Gemma 3 mixes sliding window (local) and global attention at a 5:1 ratio, also reducing the window size from 4096 to 1024. Experimental results show that memory efficiency is maximized with no performance degradation.

4.2. Unique Normalization Layer Placement
Gemma 3 places RMSNorm both before and after attention/FFN (Pre-Norm + Post-Norm), pursuing both stability and efficiency.

4.3. Gemma 3n: Mobile Optimization and PLE
Gemma 3n uses a Per-Layer Embedding (PLE) technique that keeps only some parameters on the GPU while loading the rest from CPU/SSD on demand, enabling efficient operation even on mobile devices.

5. Mistral Small 3.1: Optimized for Fast Inference
Mistral Small 3.1 24B is faster than Gemma 3 27B while delivering better performance on multiple benchmarks. The key lies in a custom tokenizer, reduced KV cache, and fewer layers, all minimizing inference latency.

6. Llama 4: MoE Goes Mainstream and Comparison with DeepSeek-V3
Llama 4 also adopts an MoE architecture, showing a very similar structure to DeepSeek-V3.

The differences are that Llama 4 uses GQA while DeepSeek-V3 uses MLA, and the number of experts and activation methods differ (DeepSeek-V3 activates 9, Llama 4 activates 2).
"In 2025, MoE has become the dominant architecture for large LLMs."
7. Qwen3: Flexible Architecture from Ultra-Small to Ultra-Large
Qwen3 is released in a wide range of sizes -- 0.6B to 32B (dense), 30B-A3B/235B-A22B (MoE) -- offering options from small models suitable for local execution/training to MoE models optimized for large-scale inference.

MoE models use only as many parameters as the number of active experts (e.g., 22B), pursuing both the learning capacity of large models and inference efficiency simultaneously.

Interestingly, Qwen3 doesn't use shared experts. Developer Junyang Lin responded:
"At the time, shared experts didn't provide significant improvement, and we had concerns about inference optimization.

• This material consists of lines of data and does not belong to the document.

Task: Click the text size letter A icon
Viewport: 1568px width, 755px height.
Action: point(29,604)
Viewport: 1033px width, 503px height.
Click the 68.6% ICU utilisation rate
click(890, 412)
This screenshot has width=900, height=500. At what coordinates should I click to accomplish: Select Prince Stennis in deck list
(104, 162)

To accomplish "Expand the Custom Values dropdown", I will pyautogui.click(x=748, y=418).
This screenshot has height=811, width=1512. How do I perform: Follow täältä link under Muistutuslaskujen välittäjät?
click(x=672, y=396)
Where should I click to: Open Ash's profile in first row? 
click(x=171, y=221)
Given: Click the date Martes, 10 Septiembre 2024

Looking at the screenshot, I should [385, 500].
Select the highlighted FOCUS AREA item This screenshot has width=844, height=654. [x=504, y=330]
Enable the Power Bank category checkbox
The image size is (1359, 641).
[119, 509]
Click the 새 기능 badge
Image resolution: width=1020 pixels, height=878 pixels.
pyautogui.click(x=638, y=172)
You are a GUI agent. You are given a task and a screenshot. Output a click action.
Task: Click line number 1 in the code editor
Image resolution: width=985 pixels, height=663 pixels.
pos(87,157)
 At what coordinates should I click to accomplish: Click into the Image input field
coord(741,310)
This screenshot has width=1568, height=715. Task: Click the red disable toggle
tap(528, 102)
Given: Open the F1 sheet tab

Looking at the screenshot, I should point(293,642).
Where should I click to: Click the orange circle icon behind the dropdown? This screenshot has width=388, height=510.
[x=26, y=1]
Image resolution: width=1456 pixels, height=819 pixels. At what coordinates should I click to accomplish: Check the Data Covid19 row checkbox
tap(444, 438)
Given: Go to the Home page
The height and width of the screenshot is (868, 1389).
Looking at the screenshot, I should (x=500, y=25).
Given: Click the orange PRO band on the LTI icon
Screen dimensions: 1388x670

Honestly, there's no clear answer."
8. SmolLM3: Eliminating Positional Embeddings with NoPE
SmolLM3 (3B) is a small model competing with Qwen3 1.7B/4B, Llama 3 3B, and Gemma 3 4B.

The most interesting aspect is NoPE (No Positional Embeddings) -- a structure that doesn't use positional embeddings at all.

Previously, positional embeddings (e.g., RoPE) were considered essential, but the NoPE paper showed that length generalization performance can actually be better without explicit position information.

9. Kimi 2: 1 Trillion Parameters, an Extended Version of DeepSeek-V3
Kimi 2 is an ultra-large open model with 1 trillion (1T) parameters, using the DeepSeek-V3 architecture as a base with more experts and fewer MLA heads.

It also applies the Muon optimizer to a large model for the first time, achieving very fast and stable training loss curve reduction.

In Closing
As of 2025, LLM architectures are maintaining the same fundamental skeleton while actively experimenting with diverse approaches for efficiency and performance. MLA, GQA, MoE, sliding window attention, NoPE, and normalization layer placement -- each model pursues memory efficiency, inference speed, training stability, and scalability in its own way.
"After all this time, LLM development is still fascinating. I look forward to seeing what innovations come next!"